*** Opening of Records supplied ***
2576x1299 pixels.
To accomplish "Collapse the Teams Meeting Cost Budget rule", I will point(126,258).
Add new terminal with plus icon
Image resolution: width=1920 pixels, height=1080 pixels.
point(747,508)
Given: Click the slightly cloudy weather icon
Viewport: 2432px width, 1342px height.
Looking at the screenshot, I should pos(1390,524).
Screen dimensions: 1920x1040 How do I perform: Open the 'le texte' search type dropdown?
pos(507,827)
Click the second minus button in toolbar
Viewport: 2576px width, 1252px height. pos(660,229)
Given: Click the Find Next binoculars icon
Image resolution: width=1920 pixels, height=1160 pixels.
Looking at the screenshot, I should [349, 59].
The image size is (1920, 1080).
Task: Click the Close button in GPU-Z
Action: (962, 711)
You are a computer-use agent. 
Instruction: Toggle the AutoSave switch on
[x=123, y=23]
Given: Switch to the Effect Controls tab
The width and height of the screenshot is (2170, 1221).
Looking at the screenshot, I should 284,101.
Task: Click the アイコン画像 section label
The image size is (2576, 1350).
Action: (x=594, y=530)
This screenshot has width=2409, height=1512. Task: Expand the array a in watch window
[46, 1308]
*** Close of Records supplied ***
Description of the task:
Nothing before the line containing "Given: Switch to the Effect Controls tab" should be repeated; repeat that line and all later lines through the end of the data above, exactly.

Response area:
Given: Switch to the Effect Controls tab
The width and height of the screenshot is (2170, 1221).
Looking at the screenshot, I should 284,101.
Task: Click the アイコン画像 section label
The image size is (2576, 1350).
Action: (x=594, y=530)
This screenshot has width=2409, height=1512. Task: Expand the array a in watch window
[46, 1308]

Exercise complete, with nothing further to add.